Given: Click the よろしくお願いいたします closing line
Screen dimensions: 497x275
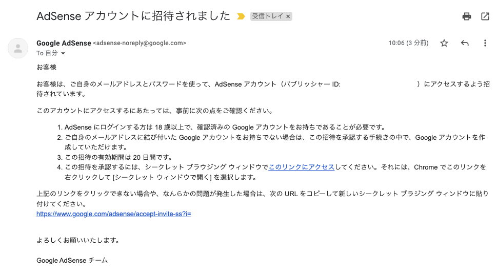Looking at the screenshot, I should click(78, 240).
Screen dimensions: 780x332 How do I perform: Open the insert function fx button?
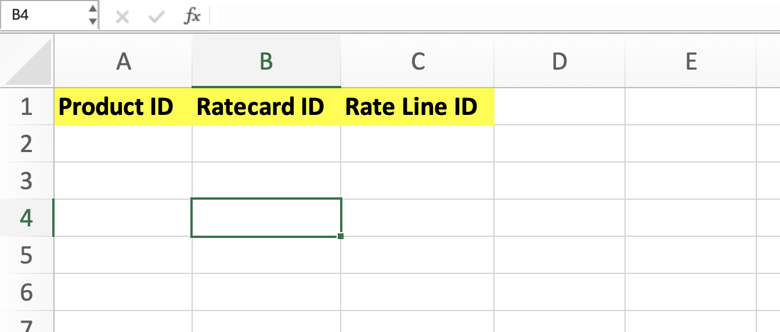pyautogui.click(x=192, y=17)
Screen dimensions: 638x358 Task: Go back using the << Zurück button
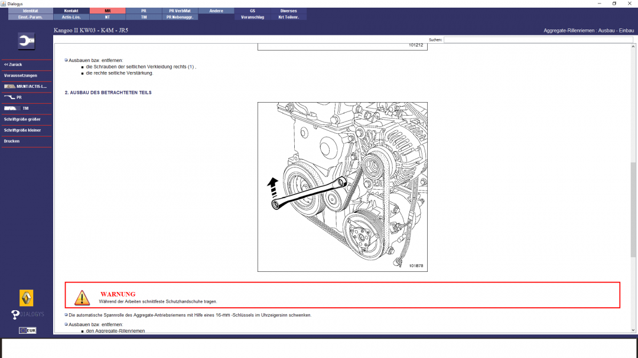[26, 64]
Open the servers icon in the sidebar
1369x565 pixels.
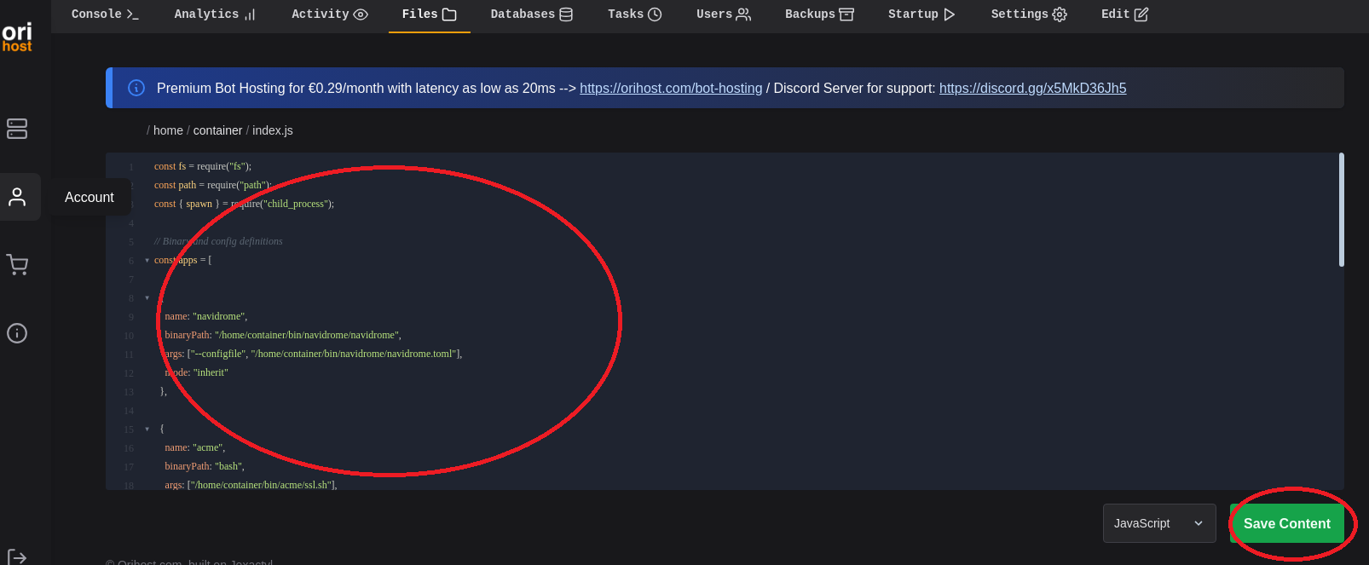point(17,129)
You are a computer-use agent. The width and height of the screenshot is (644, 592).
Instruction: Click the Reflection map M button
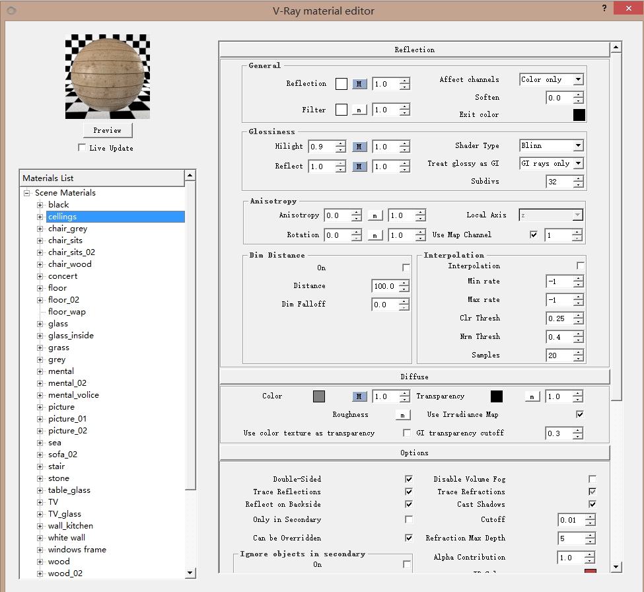pos(359,84)
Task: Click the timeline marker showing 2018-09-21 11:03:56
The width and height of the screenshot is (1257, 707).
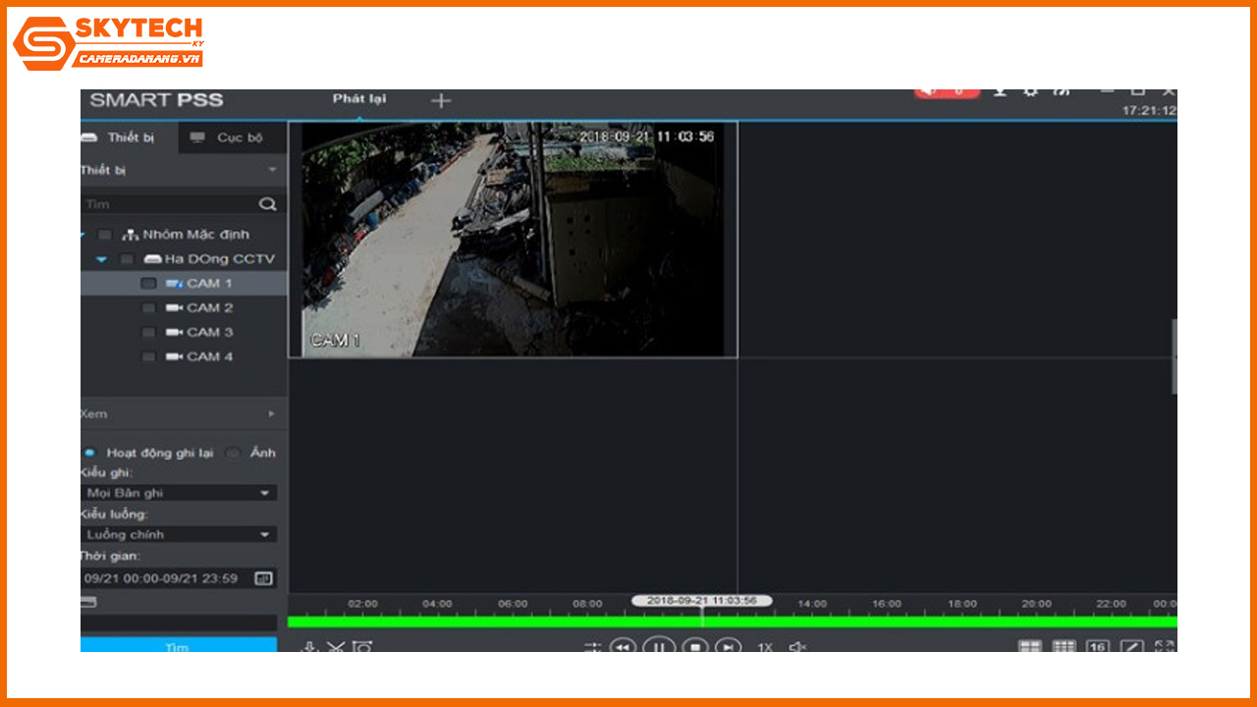Action: (703, 600)
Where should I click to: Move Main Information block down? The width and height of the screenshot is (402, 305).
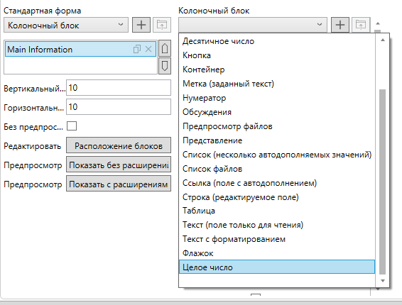click(x=165, y=66)
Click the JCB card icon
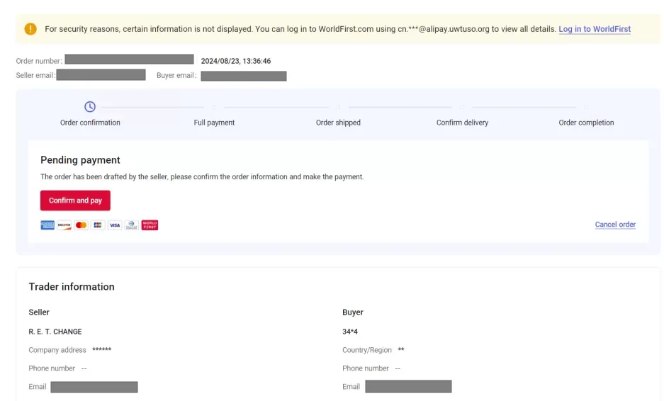 [x=98, y=225]
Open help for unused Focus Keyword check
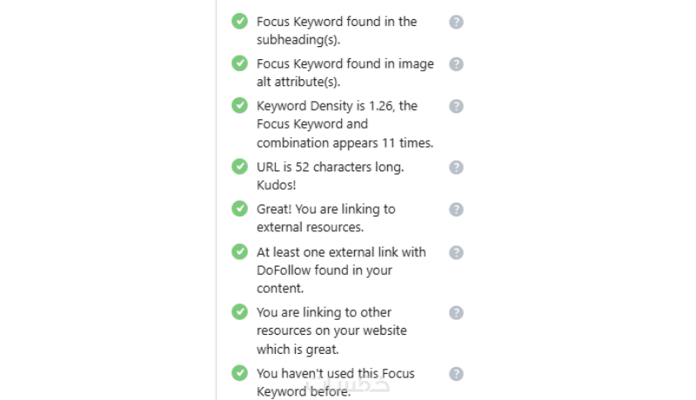 click(x=456, y=373)
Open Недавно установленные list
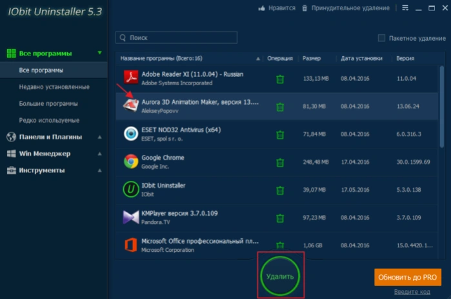The height and width of the screenshot is (299, 451). (54, 87)
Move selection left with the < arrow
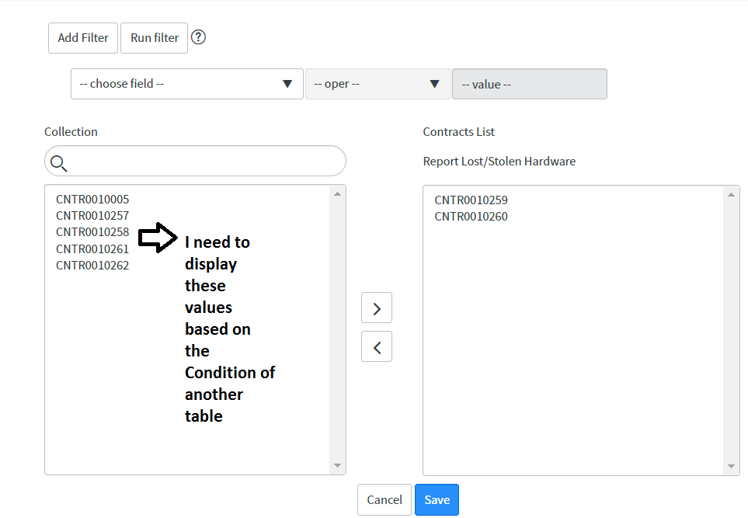Image resolution: width=748 pixels, height=518 pixels. coord(377,347)
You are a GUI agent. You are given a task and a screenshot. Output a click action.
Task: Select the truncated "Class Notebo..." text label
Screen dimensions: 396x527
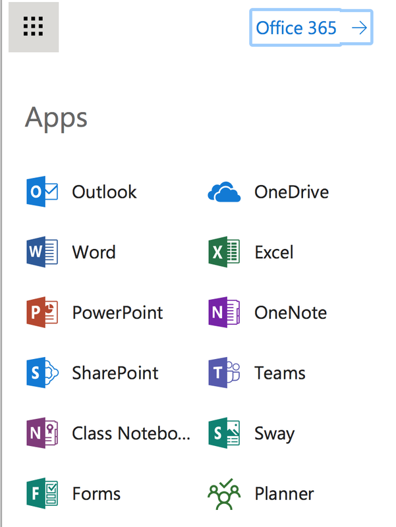coord(130,433)
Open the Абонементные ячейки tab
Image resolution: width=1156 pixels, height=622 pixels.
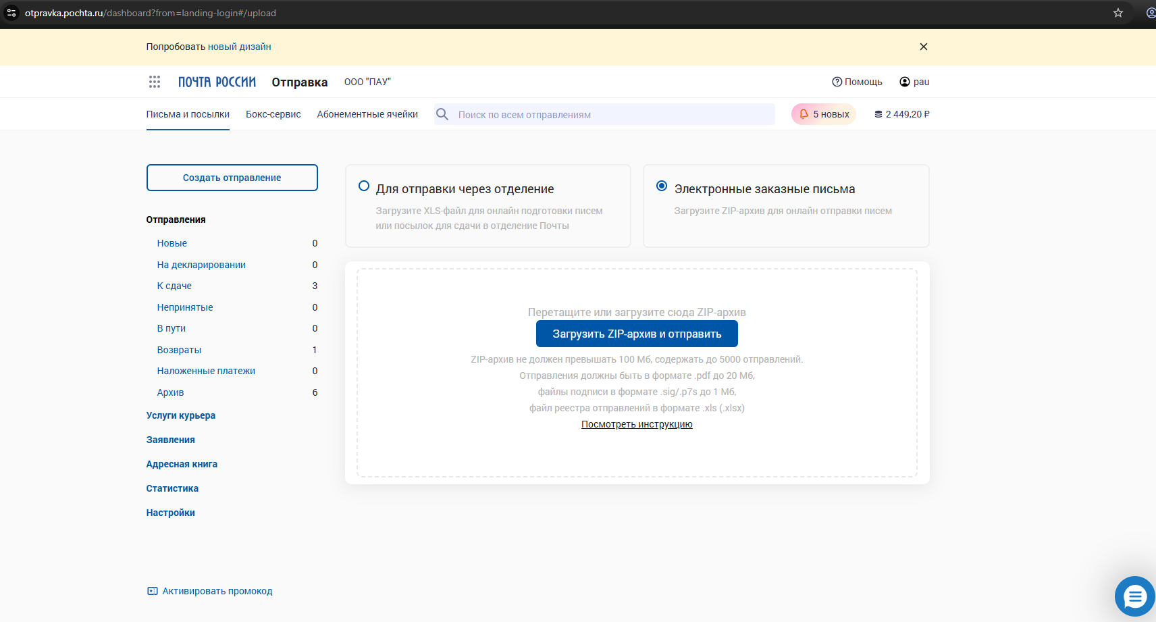(367, 114)
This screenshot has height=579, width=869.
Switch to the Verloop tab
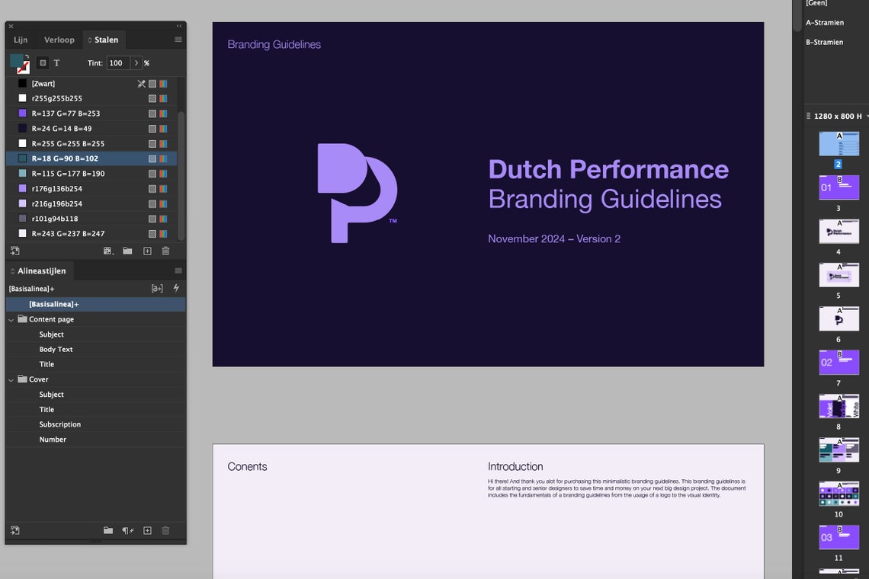[59, 39]
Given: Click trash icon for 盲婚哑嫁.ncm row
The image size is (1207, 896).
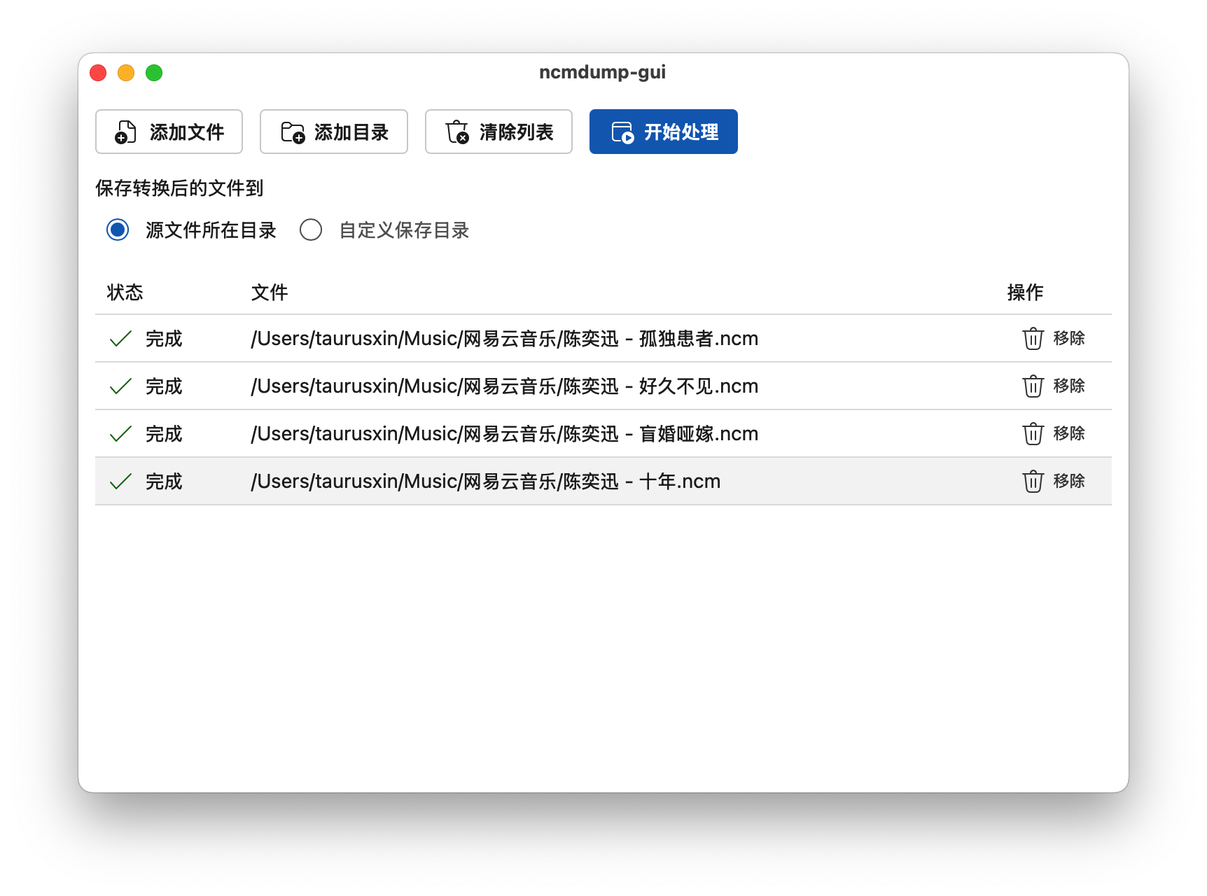Looking at the screenshot, I should (x=1033, y=434).
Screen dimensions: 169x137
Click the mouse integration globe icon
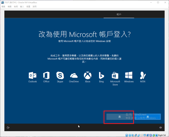[154, 135]
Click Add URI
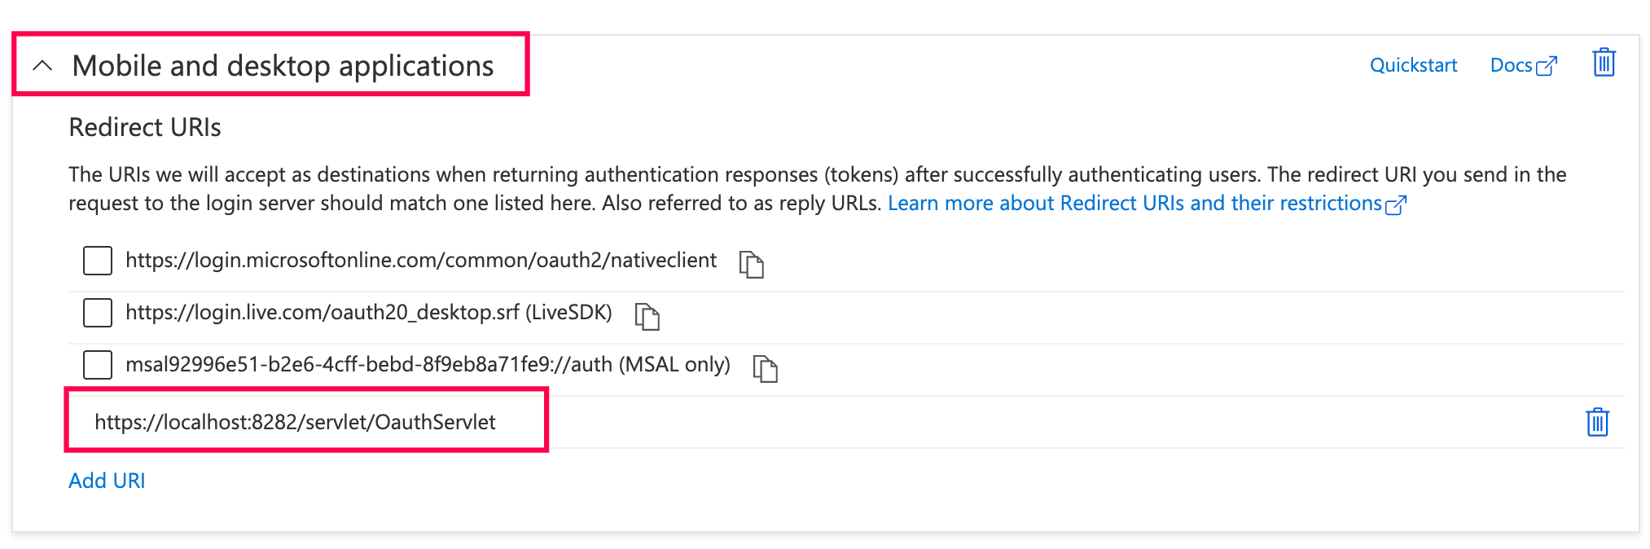 point(107,481)
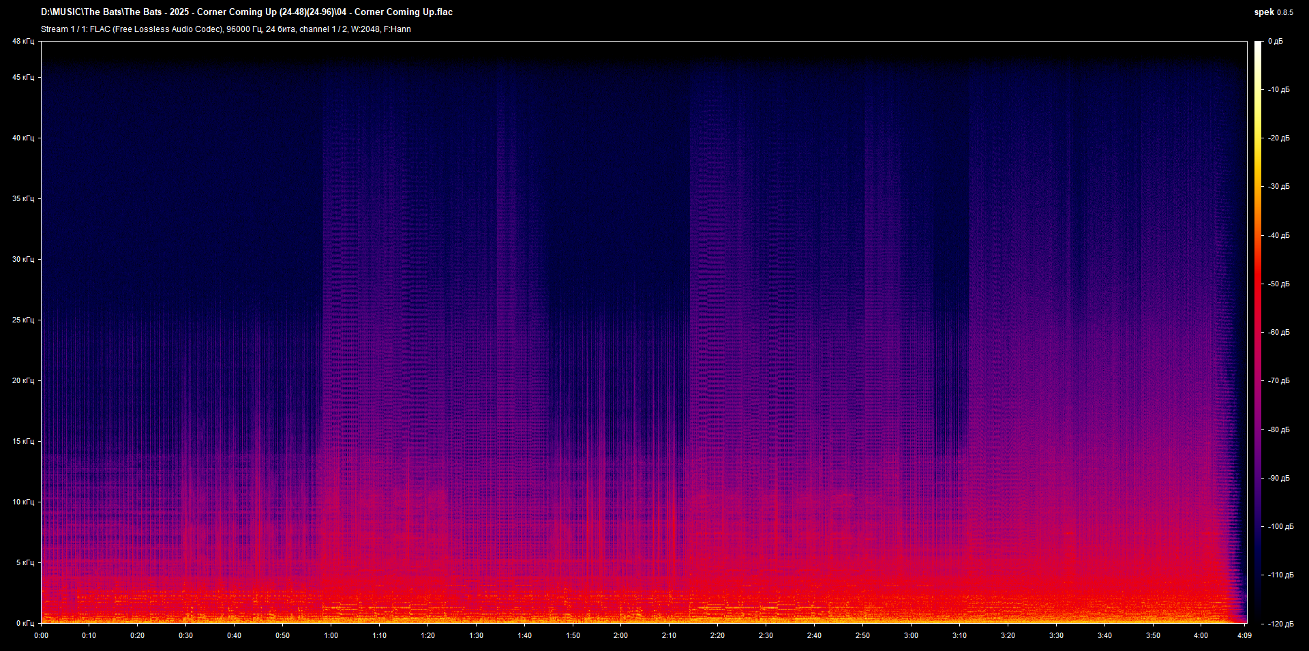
────────
• Task requirements: State how many lines in the records above contain the word "agent". Give nothing but the number.

• Solution to the problem: 2